The explosion of AI is not an end, but a necessary filtration, just as Buddhism teaches us the law of ‘Formation, Stasis, Decay, and Emptiness’, nothing can ever escape this universal cycle. AI can perfectly handle surface-level tasks like color coordination, layout rendering, or pixel optimization, yet it remains completely blind to the context of pain. AI does not know that your warehouse staff must wear gloves while inputting data, or that an accountant is losing their mind opening multiple browser tabs just to reconcile a single order. AI sees the screen, but we see the human beings and feel the fractures within their daily workflows.

Those exact limitations of technology become our golden opportunity. When machines free our hands from repetitive tasks, that is when we must use our brains to do what algorithms cannot: field empathy, solution architecture, and a commitment to the product’s success for both customers and users.

When AI commoditizes the hands of the designer.

That is why the transition from Web Design to UI/UX and ultimately to Experience Design is not a choice, but an urgent demand for survival. I no longer stand in the position of an interface designer. The market demands us to be the architects of experiences.
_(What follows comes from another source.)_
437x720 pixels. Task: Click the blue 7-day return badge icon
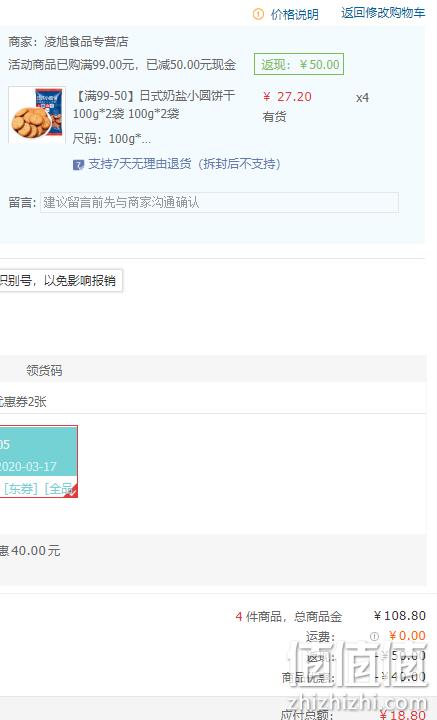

  • Web and app design are the starting steps to create a presence.
  • UI/UX is the tool to optimize interaction on the screen.
  • Experience Design is the ultimate destination — where a User-Centered Design mindset is employed to look through business problems and empathy is used to connect every touchpoint into a seamless workflow.

At EKD Lab, I share tools, design mindsets, and core principles so we can collectively understand: as AI and technology change by the day, the only thing keeping us standing is the capacity to design systems with a soul, with empathy, and that truly solve the efficiency puzzle for humans.